Last week I promised to follow up on my new resolution to be more present and break the multi-tasking habit. This week I made a conscious effort to slow down and focus fully on one thing at a time, and surprise, surprise, I felt less exhausted and a bit calmer. I still caught myself multitasking on more occasions than I would have liked, but just going into work with the intent of being more present made a difference. I’m nowhere near being the next Eckart Tolle, but at least I managed to eat my lunch while only reading e-mail, instead of reading e-mail, texting, talking on the phone, worrying obsessively about the future, and ruminating regretfully on the past. From here on out, I will worry and ruminate separately. That’s progress, folks!
Yesterday, I journaled a bit, inviting in the next idea, seeing if any new inspiration was ready to leap from pen to page. Nothing really happened. I found myself writing about a truck, a green and rusty ’77 Chevy that will figure prominently in a story that I’ve wanted to write for a while, but then I realized I’m not ready to write that story yet. That story comes with a lot of pain and grief, and it’s not the right time for me be mucking around with it, pulling the essence of all of that heartache out of the ether. Not yet. I want to write something fun and light, or perhaps strange and slightly horror-tinged, but I don’t know what. In the meantime, I’m exercising a great deal of self-control by not trying to re-read or edit my novel. I still need more distance. But I’m also okay with this creative fallow period. It seems natural, even necessary. I don’t feel panicked or blocked. I’m just here, waiting and open to whatever presents itself to me.
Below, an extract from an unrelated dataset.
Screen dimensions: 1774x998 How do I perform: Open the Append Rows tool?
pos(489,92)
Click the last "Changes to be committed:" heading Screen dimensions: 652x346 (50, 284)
After having played Aion for a few days, I can say that it’s wonderfully bizarre. I haven’t played very many games with an Asian influence, and this one is strongly influenced by S0uth Korean pop culture. My avatar, a purple-haired mage, wears long, flowing colorful gowns, (but so far hasn’t managed to get her hands on a pair of pants longer than her thighs), and often spontaneously sprouts wings, floats up into the air and spins around in a dazzling array of colored lights. Her spellcasting is accompanied by baby-voiced nonsense words that sound like “Acuberdapen!” and “Gredurduran!” Strange but oddly cute monsters abound, and even their violent deaths are accompanied by little exasperated squees instead of tortured moans. There is a lot of flying, and the game seems a bit obsessed with wings, all of which are beautiful and ornate. There is a preoccupation with embarrassment and shame in the quest storylines, and a great deal of over-thanking and excessive apologizing. The game doesn’t take itself too seriously, which I appreciate. It’s very mentally soothing, like an electronic version of cotton candy spun on a rainbow cloud. The only part about it I find slightly disgruntling is that after you’ve played for an hour, a message pops up that says, “You’ve been playing for one hour. Please take a break!” Excuse me, but I am a grown-ass woman with a job and responsibilities, and I do not wish to be judged in such a manner. If I want to play a silly video game for more than hour, that is my decision and mine alone. I’ll also eat cookies before dinner, run with scissors, and stay up past my bedtime if I want to. So there, Aion!